The links between gender equality and climate change is supported by undeniable data in terms of differentiated impacts and contributions to action. A gender perspective frames the enabling conditions needed for solutions to be effective as well as the potential of climate impacts to further exacerbate inequalities. Disproportionate impacts are faced by women given their social roles and economic status– particularly in relation to critically affected areas like water, agriculture, health, biodiversity and displacement. In addition, strong evidence indicates that ensuring women’s human rights is a driving force for enabling resilient societies, the improvement of livelihoods and enhanced action on climate change mitigation and adaptation (see resources for data in footnote).
Already at the end of ADP2.3 in Warsaw, countries including Mexico and the LDCs advocated for gender equality to be integrated into the elements of the ADP. Though no country opposed the inclusion, short timescales and contentious issues meant that this language was not included.
Looking towards the further elaboration of a 2015 agreement, Parties are invited to work from the beginning toward an international agreement that maximizes our response to climate change while promoting gender equality and safeguarding women’s human rights. History has shown that when gender equality is not among guiding principles, actions exacerbate and create new inequalities rather than lessen them; policies, procedures, and programs are weak in implementation and impacts; and, intended solutions ultimately fail.
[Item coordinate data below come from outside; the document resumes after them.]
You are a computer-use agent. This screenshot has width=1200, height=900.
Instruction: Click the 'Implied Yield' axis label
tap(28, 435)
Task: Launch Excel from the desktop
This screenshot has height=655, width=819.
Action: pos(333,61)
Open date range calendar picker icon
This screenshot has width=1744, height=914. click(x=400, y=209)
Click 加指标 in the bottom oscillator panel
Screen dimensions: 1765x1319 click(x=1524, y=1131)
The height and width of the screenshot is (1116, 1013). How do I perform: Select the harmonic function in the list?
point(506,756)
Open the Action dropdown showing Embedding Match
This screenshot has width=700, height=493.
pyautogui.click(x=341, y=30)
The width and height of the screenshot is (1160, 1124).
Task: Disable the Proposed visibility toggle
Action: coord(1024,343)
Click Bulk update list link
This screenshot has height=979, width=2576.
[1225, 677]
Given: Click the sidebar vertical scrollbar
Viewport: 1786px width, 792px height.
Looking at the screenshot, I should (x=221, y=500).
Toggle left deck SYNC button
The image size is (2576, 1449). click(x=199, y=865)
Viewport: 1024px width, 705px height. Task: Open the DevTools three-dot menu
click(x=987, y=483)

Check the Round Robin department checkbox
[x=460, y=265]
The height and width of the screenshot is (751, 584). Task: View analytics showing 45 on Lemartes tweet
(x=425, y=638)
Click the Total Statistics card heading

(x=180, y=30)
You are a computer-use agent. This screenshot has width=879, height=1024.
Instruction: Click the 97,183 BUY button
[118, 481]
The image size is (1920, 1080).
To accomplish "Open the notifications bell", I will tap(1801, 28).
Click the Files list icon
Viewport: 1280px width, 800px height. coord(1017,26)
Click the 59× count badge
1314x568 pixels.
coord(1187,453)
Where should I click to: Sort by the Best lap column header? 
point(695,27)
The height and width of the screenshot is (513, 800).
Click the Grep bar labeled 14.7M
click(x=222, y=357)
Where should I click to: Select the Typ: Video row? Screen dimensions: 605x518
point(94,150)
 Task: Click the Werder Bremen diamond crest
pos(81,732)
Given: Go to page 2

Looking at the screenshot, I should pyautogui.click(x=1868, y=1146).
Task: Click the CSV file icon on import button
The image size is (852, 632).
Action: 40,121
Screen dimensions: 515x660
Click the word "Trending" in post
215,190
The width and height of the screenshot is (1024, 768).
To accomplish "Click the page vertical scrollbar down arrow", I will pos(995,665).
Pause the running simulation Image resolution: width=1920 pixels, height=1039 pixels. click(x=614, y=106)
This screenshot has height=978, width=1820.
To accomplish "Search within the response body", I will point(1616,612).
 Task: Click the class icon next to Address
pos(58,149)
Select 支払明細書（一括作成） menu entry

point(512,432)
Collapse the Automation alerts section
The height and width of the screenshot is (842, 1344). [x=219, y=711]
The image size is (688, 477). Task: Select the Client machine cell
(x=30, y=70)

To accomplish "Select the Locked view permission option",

Any new climate agreement must work for real solutions for climate change, which cannot be achieved without the integration of gender equality and the full and effective participation of women. Gender equality is not and should not be seen as an ‘add on’ issue to the ADP deliberations, nor one that should be dealt with in a separate track alone. Rather, it is a transformative approach and principle, to be included from the beginning in the consideration of the elements of the new agreement.